Le Forum contre l'antisémitisme basé à Vienne a estimé que l'expression de la haine des Juifs est devenue "plus acceptable"

Une croix gammée. Illustration. (Crédit : ADL/JTA)
Une croix gammée. Illustration. (Crédit : ADL/JTA)

Un observatoire de l’antisémitisme en Autriche a rapporté une augmentation des incidents liés aux discours de haine et une baisse des agressions physiques pour l’année dernière, en comparaison avec 2016.

Dans son rapport annuel publié jeudi, le Forum contre l’antisémitisme, basé à Vienne, a rapporté cinq cas d’agressions physiques et 51 actes de vandalisme en 2017. L’année qui avait précédé, le même observatoire avait enregistré sept agressions et 68 cas de vandalisme.

Mais les cas de discours de haine, notamment les menaces et les insultes sur les réseaux sociaux, sont passés de 375 en 2016 à 402 l’année dernière, a fait savoir le rapport.

Au total, le Forum a documenté 503 affaires en 2017 – ce qui, a fait savoir l’observatoire dans un communiqué, est un chiffre qui n’avait jamais été atteint auparavant.

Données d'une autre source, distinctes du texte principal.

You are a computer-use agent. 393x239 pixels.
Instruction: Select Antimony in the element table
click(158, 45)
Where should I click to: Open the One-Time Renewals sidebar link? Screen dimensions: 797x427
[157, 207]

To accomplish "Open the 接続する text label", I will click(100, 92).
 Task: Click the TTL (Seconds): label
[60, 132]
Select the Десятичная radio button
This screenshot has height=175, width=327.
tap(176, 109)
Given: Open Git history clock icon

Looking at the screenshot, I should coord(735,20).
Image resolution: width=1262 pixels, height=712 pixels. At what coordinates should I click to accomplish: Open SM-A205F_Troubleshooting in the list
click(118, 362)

En 2016, le nombre total d’incidents s’élevait à 477.

En comparaison avec d’autres pays européens, les chiffres autrichiens sont particulièrement élevés, en raison peut-être de différences dans la méthodologie de collecte des données et par rapport également à la motivation des victimes à porter plainte ou à la prévalence des incidents.

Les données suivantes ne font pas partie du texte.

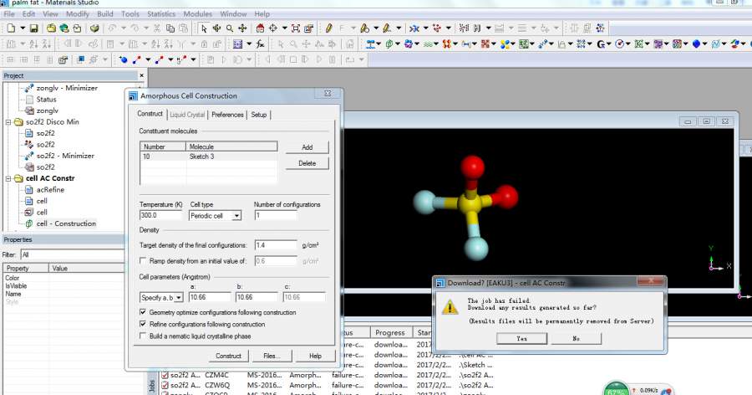Screen dimensions: 752x395
Task: Click Yes in the download dialog
Action: pos(521,338)
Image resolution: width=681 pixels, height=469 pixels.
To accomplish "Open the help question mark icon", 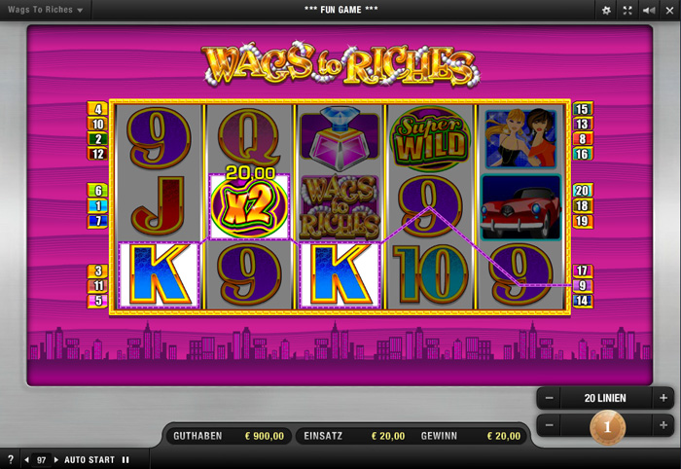I will 11,459.
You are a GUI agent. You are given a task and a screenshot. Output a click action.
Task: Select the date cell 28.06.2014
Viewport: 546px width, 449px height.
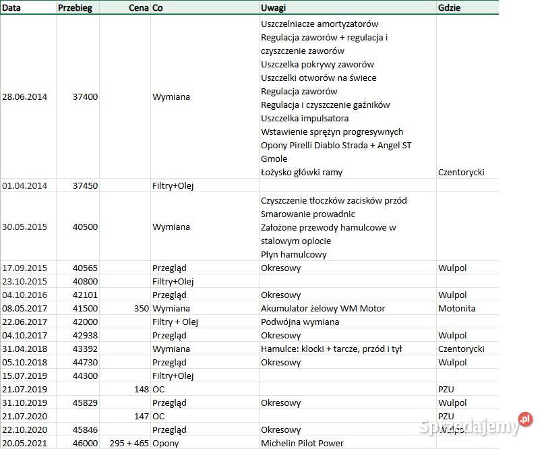pos(25,96)
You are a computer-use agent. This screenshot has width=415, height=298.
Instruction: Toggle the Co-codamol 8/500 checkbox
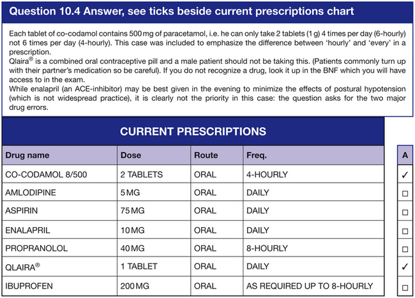(x=405, y=174)
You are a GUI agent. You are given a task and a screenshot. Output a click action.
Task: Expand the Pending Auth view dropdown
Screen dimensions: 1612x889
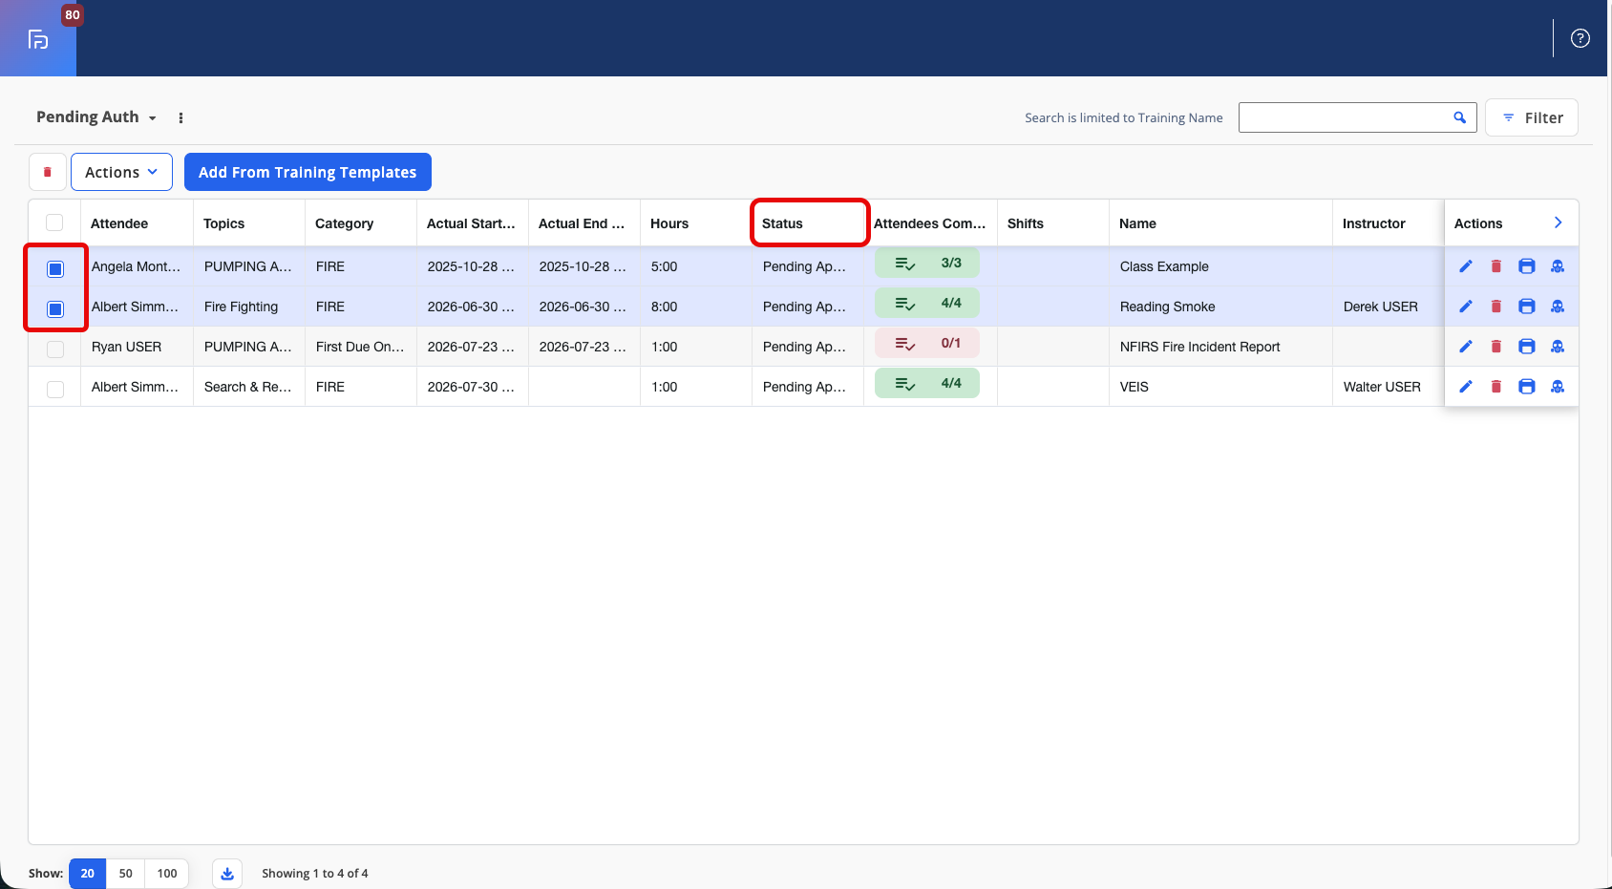coord(96,116)
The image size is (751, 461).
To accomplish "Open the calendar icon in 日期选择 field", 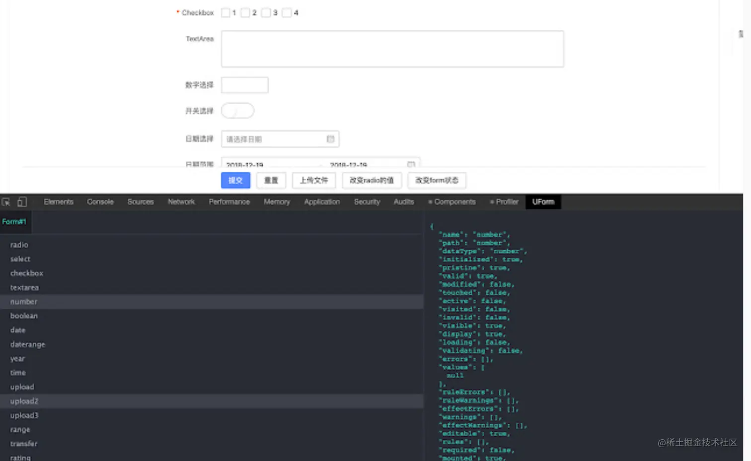I will pyautogui.click(x=330, y=139).
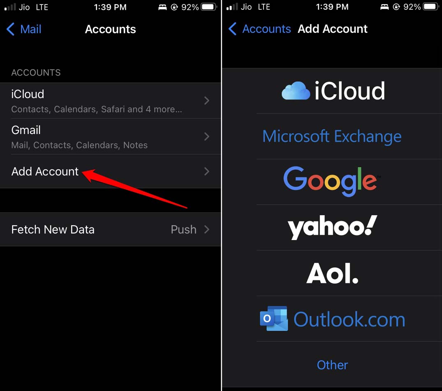Tap the Outlook envelope icon
The width and height of the screenshot is (442, 391).
point(274,319)
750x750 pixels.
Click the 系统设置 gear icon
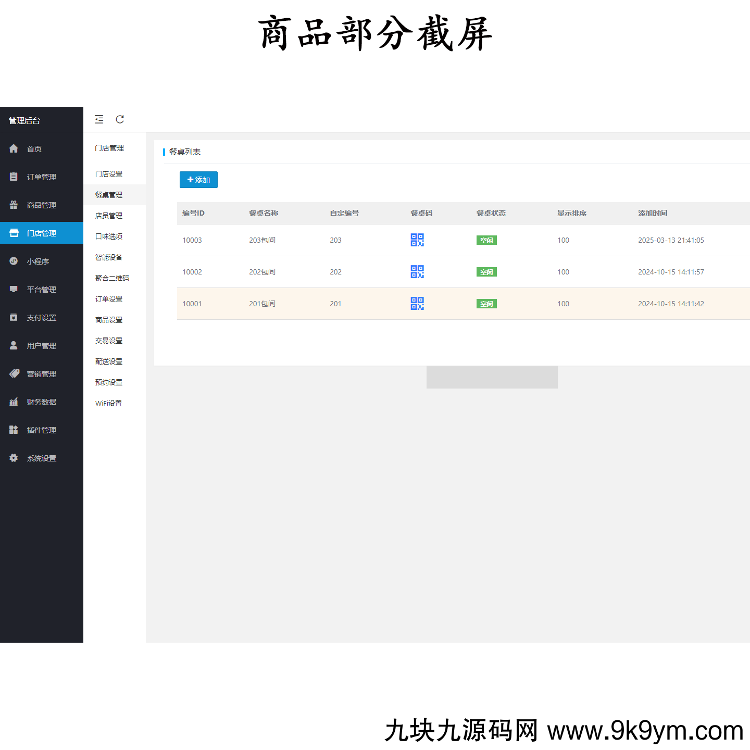(14, 458)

L’Autriche compte approximativement 10 000 Juifs.

En France, avec plus d’un demi-million de Juifs, l’observatoire de l’antisémitisme SPCJ a enregistré 335 cas en 2016. Le ministère français de l’Intérieur a rapporté 311 cas en 2017.

Des manifestants brandissent des bannières dénonçant le futur chancelier Sebastian Kurz et le prochain vice-chancelier du parti d’extrême-droite de la Liberté (FPO) Christian Strache durant une manifestation contre le nouveau gouvernement autrichien aux abords du palais présidentiel durant l’investiture du nouveau gouvernement autrichien à Vienne, en Autriche, le 18 décembre 2017 (Crédit : AFP PHOTO / JOE KLAMAR)

Au mois de décembre, le parti autrichien de la Liberté, un mouvement d’extrême-droite fondé dans les années 1950 par un ancien nazi, est entré au gouvernement comme seul partenaire de coalition du parti conservateur au pouvoir du chancelier Sebastian Kurz.

« Ce que nous observons est une réduction des inhibitions », a affirmé Amber Weinber du Forum contre l’antisémitisme à l’attention des journalistes lors d’une conférence de presse à Vienne. « Il est devenu plus acceptable socialement de faire de telles déclarations ».